Hi Guys
Someone has a example (or tested) a SSE2 version of a null terminated string copy function (Both, in Ansi and Unicode) ?
I have one (for ansi) that i use for copy memory (and also fixed len strings) adapted from JJ but it is for fixed lenght, as this:
Proc memcpy_SSE_V3:
Arguments @pDest, @pSource, @Length
Uses esi, edi, ecx, edx, eax
mov edi D@pDest
mov esi D@pSource
; we are copying a memory from 128 to 128 bytes at once
mov ecx D@Length
mov eax ecx | shr ecx 4 ; integer count. Divide by 16 (4 dwords)
jz L0> ; The memory size if smaller then 16 bytes long.

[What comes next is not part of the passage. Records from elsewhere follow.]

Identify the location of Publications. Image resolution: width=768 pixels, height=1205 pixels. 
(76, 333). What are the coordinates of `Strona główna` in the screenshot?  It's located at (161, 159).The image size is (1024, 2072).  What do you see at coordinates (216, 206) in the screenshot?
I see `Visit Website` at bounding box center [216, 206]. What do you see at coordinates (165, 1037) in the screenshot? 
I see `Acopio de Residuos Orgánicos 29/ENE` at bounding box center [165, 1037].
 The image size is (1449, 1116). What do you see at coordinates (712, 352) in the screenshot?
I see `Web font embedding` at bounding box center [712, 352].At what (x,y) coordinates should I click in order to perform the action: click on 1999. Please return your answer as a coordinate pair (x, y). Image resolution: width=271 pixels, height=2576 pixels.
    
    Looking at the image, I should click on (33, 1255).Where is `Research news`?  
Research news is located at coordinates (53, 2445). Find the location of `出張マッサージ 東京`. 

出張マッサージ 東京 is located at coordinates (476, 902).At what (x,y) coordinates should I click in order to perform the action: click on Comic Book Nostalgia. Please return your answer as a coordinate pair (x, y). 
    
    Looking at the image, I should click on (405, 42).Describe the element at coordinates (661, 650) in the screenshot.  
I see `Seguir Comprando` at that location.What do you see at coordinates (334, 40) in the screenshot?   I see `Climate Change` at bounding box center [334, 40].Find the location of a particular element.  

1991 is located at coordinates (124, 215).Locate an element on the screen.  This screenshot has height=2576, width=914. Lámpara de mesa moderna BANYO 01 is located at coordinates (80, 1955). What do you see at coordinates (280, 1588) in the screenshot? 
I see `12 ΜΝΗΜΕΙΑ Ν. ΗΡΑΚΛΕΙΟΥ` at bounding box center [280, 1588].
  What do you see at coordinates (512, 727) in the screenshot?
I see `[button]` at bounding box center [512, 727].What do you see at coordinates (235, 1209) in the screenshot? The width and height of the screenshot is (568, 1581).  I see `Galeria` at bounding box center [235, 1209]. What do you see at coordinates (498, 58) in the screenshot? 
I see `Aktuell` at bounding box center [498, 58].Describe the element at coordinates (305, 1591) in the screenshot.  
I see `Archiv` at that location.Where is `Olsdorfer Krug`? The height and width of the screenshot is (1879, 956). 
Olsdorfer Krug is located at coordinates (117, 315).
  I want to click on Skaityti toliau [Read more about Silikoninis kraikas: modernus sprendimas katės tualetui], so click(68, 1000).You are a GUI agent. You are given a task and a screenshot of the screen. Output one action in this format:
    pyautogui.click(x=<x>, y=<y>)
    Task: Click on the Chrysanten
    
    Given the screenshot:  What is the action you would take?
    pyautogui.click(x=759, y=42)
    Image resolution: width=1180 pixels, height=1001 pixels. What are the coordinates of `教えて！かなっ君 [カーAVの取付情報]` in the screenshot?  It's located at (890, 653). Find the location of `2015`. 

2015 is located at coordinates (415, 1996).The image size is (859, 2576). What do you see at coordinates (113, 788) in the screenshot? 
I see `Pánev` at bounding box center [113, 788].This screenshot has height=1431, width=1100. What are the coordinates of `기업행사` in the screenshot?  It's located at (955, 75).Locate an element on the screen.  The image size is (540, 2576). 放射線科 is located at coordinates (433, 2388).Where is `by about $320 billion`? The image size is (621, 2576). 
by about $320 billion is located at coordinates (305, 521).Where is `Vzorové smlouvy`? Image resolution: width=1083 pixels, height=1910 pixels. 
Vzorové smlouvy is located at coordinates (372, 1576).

Jmp over
; No we must compute he remainder, to see how many times we will loop
mov edx ecx | shl edx 4 | sub eax edx ; remainder. It can only have be 0 to 15 remainders bytes
mov edx 0 ; here it is used as an index
L1:
movdqu XMM1 X$esi+edx*8 ; copy the 1st 4 dwords from esi to register XMM
movdqu X$edi+edx*8 XMM1 ; copy the 1st 4 dwords from register XMM to edi
dec ecx
lea edx D$edx+2
jnz L1<
test eax eax | jz L4> ; No remainders ? Exit
jmp L9> ; jmp to the remainder computation
L0:
; If we are here, It means that the data is smaller then 16 bytes, and we ned to compute the remainder.
mov edx ecx | shl edx 4 | sub eax edx ; remainder. It can only have be 0 to 15 remainders bytes
L2:
; If the memory is not 4 dword aligned we may have some remainder here So, just clean them.
test eax eax | jz L4> ; No remainders ? Exit
L9:
lea edi D$edi+edx*8 ; mul edx by 8 to get the pos
lea esi D$esi+edx*8 ; mul edx by 8 to get the pos
L3: movsb | dec eax | jnz L3<
L4:
EndP
I´m trying to do the same, but for null termination string (Ansi and Unicode), but i´m clueless how to make it work :(
Quote from: guga on October 04, 2020, 01:43:38 AMSomeone has a example (or tested) a SSE2 version of a null terminated string copy function (Both, in Ansi and Unicode) ?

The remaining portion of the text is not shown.